------ EXERCISE TEXT ------

Instant gratification causes vape addiction

Recent cases of vape-related lung illnesses causes us to think about why young people are drawn to e-cigarettes.



E-cigarette companies have mainly targeted young adults and many are currently suffering illnesses from vaping.

Amanda Frese, Opinions Editor

Strawberry, blueberry, mint and cotton candy clouds exhale from the lungs of teenagers. Electronic cigarette companies pocket the dollars of youth addicted to putting an e-cigarette to their lips, inhaling and letting the nicotine-induced product fill their lungs until their head feels a rush. There have been over 500 cases in over 38 states of vape-related lung illness—including eight deaths—according to Centers for Disease Control and Prevention. With hundreds of teenagers hospitalized, the U.S. searches for ways to protect youth from vaping addiction. 

Gov. Gretchen Whitmer of Michigan first banned the sale of flavored e-cigarettes and Gov. Andrew Cuomo of New York proposed an emergency regulation on the sale of flavored e-cigarettes, according to the New York Times. Gov. Gavin Newsom of California announced plans to regulate e-cigarette industries and the sale of vaping products. Last week, the Trump administration announced it intended to ban the sale of cigarettes within the coming weeks. 

However, a generation is already addicted. Eight people died. Hundreds of young people have lung illnesses. The only way to end the vaping epidemic in America is to be aware of how corrupt e-cigarette companies exploited young people to increase revenue, impacting the health of an entire generation. As college-aged people—a targeted age group of many e-cigarette companies—we must refrain from vaping, supporting vaping industries and increase awareness on how addictive products negatively impact our minds, bodies and futures. 


E-cigarette companies are inconsiderate of the lives of youth, but are considerate of their sales and profit. According to the New York Times, Juul Labs—a major e-cigarette company—marketed their products as less harmful than tobacco products, without federal permission from the U.S. Food and Drug Administration to advertise their products as a healthier alternative. Additionally, the Times reported that Juul Labs paid schools and youth camps to advertise the safety of their products. However, many vaping products contain nicotine, an extremely addictive substance—especially to youth.

------ EXCERPTED DATA ------

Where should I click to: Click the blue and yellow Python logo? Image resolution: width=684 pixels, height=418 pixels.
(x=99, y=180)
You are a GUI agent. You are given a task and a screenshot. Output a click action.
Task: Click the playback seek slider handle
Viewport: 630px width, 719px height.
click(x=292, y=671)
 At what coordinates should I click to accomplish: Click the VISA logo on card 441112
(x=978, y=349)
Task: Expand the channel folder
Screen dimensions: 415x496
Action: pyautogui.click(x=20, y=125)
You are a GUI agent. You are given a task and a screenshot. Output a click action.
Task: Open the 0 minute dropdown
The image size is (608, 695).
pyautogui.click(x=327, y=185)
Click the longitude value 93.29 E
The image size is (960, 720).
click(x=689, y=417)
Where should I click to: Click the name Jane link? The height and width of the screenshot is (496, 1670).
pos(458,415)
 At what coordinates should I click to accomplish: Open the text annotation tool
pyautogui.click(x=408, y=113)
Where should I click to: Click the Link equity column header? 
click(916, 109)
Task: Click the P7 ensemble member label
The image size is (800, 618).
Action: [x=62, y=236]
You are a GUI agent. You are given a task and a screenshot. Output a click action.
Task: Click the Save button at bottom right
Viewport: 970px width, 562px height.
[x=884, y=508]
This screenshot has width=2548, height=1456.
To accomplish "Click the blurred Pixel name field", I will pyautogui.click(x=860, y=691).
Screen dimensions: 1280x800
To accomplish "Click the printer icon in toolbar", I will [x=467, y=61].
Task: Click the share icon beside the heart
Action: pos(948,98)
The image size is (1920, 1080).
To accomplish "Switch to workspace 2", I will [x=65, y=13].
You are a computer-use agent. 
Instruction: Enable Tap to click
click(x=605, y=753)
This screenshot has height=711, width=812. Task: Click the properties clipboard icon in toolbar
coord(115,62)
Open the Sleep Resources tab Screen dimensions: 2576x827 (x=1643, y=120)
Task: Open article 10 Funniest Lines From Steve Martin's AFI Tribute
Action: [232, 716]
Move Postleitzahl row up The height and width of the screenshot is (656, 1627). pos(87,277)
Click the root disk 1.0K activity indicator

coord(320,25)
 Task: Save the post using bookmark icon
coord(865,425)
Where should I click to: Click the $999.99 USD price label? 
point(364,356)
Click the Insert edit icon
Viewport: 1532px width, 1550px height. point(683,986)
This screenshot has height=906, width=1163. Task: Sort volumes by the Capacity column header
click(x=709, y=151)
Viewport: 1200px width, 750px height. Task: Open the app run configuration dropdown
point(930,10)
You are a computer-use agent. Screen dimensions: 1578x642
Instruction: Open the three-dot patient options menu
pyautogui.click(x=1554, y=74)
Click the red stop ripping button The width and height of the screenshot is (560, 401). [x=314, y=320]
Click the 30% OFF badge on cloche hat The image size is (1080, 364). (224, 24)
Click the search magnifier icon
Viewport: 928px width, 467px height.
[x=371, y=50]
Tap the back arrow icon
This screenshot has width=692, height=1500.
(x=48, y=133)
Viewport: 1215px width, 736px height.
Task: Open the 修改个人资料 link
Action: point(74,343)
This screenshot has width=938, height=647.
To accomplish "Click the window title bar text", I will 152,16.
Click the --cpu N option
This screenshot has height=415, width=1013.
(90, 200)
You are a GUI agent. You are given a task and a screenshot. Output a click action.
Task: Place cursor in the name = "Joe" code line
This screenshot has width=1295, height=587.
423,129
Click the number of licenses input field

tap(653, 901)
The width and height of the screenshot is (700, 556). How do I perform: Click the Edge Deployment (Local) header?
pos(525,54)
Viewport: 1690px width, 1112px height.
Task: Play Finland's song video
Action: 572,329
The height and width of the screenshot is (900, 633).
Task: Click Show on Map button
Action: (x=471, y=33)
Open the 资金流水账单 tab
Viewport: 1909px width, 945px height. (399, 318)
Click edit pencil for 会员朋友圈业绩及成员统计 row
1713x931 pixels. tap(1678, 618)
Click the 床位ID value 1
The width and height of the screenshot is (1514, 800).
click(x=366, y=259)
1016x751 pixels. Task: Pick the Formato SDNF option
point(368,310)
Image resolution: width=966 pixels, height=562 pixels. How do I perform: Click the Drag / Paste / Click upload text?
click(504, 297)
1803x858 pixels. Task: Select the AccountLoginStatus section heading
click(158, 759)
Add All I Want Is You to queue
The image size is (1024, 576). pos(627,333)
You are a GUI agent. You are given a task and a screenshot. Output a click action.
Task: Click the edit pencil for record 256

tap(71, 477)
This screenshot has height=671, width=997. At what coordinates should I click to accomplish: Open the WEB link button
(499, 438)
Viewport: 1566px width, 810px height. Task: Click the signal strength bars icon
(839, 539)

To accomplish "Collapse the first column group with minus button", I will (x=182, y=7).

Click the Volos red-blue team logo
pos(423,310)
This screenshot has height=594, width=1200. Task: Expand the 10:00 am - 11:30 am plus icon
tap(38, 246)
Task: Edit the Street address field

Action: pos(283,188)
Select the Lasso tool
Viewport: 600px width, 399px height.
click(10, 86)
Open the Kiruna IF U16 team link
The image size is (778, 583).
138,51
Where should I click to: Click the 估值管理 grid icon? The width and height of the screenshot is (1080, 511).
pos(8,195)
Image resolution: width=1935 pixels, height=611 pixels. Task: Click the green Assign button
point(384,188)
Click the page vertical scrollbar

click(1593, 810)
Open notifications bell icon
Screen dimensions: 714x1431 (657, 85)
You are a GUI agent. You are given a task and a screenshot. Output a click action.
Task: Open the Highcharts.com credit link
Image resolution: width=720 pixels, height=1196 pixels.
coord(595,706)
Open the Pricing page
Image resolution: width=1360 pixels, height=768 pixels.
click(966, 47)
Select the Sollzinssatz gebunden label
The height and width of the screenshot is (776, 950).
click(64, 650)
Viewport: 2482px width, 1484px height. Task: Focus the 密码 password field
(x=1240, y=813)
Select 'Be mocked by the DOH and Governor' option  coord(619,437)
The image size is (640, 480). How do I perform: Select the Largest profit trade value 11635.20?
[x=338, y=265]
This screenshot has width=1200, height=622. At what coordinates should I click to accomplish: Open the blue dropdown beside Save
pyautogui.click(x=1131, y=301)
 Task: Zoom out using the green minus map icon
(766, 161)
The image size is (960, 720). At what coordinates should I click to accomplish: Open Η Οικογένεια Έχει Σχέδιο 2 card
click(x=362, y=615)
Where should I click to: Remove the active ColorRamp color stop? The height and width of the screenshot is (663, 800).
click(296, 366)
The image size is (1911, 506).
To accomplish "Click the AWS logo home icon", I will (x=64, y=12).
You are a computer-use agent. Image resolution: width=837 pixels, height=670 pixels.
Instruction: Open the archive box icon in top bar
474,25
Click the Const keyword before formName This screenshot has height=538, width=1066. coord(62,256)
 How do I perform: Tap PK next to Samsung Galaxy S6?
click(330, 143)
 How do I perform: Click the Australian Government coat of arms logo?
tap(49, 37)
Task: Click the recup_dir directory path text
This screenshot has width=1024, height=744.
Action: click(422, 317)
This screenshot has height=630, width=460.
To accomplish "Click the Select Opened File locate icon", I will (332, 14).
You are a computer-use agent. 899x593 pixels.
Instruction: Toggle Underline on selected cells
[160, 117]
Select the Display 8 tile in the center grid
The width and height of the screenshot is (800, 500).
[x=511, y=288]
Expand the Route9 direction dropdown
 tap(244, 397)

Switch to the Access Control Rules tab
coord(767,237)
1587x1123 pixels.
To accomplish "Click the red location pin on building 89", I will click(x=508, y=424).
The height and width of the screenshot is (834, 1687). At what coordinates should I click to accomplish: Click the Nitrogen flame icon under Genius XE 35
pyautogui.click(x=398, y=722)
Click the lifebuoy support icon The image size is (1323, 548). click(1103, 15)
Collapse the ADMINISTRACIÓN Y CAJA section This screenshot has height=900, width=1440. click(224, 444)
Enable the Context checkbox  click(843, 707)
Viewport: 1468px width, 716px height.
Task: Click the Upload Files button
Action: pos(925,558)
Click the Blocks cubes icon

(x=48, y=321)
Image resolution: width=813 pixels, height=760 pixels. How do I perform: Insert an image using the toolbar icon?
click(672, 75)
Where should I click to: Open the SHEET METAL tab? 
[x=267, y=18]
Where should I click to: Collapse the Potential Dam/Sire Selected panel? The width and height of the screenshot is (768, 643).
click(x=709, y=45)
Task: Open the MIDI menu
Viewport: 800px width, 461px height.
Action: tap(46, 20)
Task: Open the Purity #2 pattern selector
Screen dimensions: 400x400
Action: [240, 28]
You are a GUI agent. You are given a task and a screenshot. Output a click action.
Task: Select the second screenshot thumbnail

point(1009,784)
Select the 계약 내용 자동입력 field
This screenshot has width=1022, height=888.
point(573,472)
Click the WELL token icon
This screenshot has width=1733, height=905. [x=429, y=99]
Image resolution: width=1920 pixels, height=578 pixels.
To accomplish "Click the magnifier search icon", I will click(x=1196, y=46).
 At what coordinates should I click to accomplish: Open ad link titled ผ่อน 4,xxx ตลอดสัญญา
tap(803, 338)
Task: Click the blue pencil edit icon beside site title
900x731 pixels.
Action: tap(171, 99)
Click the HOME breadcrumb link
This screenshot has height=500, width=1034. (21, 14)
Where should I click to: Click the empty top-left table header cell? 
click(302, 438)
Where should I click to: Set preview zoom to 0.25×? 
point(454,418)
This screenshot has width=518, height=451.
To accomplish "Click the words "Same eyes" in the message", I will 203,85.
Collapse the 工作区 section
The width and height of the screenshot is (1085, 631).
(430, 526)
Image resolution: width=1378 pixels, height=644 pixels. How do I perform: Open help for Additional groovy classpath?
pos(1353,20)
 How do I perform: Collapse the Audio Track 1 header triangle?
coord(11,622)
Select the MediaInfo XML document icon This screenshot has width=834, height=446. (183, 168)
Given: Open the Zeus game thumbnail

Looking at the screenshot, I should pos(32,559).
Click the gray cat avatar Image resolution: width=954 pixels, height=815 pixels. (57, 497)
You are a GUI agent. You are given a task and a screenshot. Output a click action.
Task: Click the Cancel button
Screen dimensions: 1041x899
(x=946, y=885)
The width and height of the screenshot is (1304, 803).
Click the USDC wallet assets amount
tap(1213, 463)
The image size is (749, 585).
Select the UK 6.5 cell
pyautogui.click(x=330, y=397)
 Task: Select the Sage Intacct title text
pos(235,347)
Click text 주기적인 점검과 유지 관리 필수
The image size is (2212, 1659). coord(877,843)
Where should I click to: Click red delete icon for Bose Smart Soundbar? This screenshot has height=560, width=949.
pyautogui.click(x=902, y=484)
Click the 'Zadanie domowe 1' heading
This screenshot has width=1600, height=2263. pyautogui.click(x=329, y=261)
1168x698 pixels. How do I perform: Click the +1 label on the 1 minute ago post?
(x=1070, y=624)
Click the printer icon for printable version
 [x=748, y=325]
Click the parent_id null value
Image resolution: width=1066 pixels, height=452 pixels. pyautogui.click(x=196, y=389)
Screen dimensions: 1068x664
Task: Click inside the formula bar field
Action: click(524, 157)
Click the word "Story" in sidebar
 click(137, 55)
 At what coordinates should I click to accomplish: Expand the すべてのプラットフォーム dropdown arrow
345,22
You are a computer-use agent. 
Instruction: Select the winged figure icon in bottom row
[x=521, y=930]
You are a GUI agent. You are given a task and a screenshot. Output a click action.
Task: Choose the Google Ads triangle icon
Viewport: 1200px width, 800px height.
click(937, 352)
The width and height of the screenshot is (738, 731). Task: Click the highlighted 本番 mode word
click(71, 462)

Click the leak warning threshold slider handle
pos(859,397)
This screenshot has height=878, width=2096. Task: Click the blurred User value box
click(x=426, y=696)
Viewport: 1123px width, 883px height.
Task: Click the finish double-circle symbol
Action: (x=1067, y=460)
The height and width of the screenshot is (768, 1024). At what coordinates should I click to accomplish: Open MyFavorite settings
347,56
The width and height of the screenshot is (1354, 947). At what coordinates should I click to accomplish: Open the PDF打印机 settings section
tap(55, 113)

------

Please rewrite the part of the vaping opinion piece that begins with "E-cigarette companies are" and ends with "substance—especially to youth.", substituting "careless" for "inconsiderate".

E-cigarette companies are careless of the lives of youth, but are considerate of their sales and profit. According to the New York Times, Juul Labs—a major e-cigarette company—marketed their products as less harmful than tobacco products, without federal permission from the U.S. Food and Drug Administration to advertise their products as a healthier alternative. Additionally, the Times reported that Juul Labs paid schools and youth camps to advertise the safety of their products. However, many vaping products contain nicotine, an extremely addictive substance—especially to youth.